◆ Available data

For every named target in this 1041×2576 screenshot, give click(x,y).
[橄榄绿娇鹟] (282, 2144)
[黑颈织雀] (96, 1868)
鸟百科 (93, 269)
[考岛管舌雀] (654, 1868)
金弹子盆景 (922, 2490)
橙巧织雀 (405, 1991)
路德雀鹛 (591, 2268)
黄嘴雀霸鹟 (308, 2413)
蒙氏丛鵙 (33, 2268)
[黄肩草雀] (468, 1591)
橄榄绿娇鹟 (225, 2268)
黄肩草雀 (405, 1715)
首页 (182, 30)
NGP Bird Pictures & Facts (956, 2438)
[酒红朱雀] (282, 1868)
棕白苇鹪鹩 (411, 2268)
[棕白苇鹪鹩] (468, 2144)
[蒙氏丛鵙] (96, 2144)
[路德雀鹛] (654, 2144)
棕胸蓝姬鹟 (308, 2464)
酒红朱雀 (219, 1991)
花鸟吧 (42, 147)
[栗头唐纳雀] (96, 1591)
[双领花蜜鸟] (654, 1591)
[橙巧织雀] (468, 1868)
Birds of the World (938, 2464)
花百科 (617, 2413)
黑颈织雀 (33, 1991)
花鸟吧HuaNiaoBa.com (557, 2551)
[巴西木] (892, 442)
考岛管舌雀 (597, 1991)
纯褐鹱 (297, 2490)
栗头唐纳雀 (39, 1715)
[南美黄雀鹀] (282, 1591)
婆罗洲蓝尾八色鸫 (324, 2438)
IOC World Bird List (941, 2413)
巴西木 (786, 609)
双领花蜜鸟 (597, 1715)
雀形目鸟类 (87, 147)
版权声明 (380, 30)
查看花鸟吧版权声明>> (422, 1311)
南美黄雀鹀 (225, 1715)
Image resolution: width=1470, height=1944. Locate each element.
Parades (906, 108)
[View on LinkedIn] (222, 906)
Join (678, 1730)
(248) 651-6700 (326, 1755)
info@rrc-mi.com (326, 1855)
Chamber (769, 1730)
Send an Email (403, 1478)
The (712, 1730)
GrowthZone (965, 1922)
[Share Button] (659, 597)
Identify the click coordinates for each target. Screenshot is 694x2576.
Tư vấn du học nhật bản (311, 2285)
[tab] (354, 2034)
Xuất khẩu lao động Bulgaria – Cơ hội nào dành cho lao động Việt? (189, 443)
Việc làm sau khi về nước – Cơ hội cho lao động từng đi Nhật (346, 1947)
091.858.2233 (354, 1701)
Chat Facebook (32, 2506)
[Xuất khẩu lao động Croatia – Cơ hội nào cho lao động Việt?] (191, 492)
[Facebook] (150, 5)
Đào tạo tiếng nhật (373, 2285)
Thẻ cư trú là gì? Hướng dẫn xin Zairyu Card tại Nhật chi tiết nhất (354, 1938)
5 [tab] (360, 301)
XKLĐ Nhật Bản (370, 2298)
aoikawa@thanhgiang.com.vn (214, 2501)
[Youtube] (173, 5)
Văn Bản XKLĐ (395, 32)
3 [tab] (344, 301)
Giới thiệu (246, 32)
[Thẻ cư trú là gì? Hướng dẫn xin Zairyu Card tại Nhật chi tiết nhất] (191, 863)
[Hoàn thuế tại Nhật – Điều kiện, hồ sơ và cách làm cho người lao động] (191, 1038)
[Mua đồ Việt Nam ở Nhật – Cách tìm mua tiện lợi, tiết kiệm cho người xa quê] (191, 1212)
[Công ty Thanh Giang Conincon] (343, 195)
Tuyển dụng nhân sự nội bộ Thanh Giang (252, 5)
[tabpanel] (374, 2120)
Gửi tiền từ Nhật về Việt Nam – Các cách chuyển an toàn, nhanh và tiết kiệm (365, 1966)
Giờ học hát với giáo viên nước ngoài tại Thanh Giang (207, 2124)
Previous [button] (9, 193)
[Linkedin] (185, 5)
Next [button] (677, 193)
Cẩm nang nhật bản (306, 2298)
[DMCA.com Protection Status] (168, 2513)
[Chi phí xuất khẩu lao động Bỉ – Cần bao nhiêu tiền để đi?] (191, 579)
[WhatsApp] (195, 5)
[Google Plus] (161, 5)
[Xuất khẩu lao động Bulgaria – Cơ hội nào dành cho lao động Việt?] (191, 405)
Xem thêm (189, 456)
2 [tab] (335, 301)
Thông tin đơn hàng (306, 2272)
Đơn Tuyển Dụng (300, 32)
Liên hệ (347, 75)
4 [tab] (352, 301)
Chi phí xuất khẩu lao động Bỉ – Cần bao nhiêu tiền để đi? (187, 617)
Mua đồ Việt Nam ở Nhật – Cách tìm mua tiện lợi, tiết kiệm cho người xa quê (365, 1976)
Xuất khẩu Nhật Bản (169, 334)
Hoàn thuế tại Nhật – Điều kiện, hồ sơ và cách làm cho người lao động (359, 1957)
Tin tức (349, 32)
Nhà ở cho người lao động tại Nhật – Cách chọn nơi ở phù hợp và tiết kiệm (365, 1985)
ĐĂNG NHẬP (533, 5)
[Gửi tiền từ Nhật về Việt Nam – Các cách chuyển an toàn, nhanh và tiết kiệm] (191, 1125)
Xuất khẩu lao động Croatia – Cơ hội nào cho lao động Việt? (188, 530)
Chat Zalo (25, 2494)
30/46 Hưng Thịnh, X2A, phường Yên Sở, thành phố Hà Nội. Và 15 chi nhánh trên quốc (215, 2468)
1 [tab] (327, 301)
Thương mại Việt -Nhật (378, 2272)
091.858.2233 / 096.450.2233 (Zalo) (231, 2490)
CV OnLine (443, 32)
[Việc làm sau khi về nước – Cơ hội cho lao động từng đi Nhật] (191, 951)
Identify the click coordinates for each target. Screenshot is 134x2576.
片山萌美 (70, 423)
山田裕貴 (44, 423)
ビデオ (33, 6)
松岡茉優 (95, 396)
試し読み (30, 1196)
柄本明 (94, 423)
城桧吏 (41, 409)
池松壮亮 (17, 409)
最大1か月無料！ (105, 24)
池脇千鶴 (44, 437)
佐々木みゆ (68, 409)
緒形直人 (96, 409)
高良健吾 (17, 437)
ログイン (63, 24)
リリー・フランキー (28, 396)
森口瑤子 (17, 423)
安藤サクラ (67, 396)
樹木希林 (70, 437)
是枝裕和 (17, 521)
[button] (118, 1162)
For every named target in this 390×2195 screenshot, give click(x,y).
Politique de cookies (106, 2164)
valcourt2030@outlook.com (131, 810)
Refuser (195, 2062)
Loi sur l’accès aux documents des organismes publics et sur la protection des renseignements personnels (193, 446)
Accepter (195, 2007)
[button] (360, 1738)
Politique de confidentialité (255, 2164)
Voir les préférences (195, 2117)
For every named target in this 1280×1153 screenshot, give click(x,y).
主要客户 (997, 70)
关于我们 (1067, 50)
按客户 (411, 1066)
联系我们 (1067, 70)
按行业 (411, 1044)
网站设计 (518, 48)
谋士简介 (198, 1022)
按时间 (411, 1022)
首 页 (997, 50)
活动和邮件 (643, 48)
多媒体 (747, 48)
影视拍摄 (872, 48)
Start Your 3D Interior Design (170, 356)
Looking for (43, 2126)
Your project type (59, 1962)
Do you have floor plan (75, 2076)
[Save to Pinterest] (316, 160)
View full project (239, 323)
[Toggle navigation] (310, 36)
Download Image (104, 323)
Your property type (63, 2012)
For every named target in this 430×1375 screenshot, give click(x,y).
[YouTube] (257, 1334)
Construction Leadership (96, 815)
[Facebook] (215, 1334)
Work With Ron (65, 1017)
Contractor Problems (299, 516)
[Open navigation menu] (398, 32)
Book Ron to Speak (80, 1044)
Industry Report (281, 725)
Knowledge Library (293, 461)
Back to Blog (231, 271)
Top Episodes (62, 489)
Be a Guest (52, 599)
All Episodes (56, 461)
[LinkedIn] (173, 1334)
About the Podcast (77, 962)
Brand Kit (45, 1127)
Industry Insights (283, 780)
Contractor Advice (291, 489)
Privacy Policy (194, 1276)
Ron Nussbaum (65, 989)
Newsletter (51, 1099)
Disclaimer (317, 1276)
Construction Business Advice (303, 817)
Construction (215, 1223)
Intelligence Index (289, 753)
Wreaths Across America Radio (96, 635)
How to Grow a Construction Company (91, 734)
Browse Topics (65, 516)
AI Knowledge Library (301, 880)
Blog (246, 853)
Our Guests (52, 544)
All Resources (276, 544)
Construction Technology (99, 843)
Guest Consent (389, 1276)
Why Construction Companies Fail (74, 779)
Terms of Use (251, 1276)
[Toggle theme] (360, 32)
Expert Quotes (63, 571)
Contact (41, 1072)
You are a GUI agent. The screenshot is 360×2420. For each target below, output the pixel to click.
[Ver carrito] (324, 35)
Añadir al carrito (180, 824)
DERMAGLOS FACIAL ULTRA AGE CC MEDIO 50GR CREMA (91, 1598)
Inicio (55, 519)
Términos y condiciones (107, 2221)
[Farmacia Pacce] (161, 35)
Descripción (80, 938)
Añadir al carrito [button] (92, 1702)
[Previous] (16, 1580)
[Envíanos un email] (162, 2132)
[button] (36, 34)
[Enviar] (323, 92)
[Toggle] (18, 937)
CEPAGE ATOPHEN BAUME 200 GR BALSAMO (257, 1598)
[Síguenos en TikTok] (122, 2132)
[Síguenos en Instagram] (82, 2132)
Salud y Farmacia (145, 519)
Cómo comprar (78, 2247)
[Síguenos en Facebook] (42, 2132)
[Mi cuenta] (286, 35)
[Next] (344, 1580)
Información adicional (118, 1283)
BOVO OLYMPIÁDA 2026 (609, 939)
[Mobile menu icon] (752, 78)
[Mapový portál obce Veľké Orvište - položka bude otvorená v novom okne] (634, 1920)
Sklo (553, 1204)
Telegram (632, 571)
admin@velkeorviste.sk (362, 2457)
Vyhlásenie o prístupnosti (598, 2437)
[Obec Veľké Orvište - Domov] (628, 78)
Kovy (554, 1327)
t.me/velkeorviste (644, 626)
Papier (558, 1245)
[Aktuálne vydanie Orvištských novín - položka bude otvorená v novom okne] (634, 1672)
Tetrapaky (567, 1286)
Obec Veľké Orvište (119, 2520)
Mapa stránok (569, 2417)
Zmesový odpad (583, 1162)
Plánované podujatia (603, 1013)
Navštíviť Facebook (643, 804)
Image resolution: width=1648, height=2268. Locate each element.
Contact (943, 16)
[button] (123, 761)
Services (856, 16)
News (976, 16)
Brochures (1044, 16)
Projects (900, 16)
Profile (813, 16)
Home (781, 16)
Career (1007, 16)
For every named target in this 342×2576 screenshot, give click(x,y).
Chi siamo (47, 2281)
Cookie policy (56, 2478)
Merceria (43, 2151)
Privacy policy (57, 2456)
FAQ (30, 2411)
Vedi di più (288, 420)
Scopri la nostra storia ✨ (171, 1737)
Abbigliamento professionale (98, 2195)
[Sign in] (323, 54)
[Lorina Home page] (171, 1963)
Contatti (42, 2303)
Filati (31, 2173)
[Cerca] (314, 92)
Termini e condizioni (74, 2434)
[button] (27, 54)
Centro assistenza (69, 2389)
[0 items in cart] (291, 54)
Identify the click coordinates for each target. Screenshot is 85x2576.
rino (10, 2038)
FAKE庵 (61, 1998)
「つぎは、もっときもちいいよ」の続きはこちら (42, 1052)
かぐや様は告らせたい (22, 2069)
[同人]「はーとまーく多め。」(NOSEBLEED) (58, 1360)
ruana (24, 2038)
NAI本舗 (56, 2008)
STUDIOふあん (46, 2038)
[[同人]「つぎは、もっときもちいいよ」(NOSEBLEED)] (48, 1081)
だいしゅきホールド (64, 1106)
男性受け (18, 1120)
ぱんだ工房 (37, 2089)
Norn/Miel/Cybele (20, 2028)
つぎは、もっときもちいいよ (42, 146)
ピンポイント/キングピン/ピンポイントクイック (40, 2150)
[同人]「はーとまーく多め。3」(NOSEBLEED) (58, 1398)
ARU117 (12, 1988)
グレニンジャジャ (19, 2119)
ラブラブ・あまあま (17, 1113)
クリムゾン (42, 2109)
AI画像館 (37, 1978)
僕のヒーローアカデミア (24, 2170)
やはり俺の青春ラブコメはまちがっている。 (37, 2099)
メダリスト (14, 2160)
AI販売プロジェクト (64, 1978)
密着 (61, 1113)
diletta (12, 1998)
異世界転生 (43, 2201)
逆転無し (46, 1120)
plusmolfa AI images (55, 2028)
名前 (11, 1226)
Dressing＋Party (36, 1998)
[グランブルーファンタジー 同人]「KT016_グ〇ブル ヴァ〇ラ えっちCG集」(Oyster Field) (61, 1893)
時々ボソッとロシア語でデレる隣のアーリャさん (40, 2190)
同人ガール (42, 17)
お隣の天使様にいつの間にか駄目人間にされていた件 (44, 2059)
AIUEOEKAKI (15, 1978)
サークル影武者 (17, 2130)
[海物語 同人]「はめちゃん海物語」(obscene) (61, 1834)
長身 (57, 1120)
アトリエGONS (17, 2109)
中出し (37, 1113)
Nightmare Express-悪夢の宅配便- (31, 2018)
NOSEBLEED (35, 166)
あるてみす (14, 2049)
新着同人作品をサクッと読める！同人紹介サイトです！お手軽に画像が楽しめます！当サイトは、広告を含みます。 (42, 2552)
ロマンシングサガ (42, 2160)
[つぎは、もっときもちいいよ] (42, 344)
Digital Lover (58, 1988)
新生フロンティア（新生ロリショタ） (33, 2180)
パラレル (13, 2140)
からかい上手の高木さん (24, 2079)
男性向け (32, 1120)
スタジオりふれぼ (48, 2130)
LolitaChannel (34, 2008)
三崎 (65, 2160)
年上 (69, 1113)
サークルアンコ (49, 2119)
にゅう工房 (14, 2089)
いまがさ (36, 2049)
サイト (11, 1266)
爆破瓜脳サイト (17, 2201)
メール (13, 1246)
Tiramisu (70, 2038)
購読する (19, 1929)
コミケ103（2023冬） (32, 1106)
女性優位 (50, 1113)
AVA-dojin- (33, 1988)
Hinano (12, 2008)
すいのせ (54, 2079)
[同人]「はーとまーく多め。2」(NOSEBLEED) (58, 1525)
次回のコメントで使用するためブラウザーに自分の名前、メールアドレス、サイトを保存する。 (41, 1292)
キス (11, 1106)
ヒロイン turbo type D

◆ What is required
Among the records above, how many lines contain the word "coordinates"? Answer with the number by itself.

◆ Result for this task
3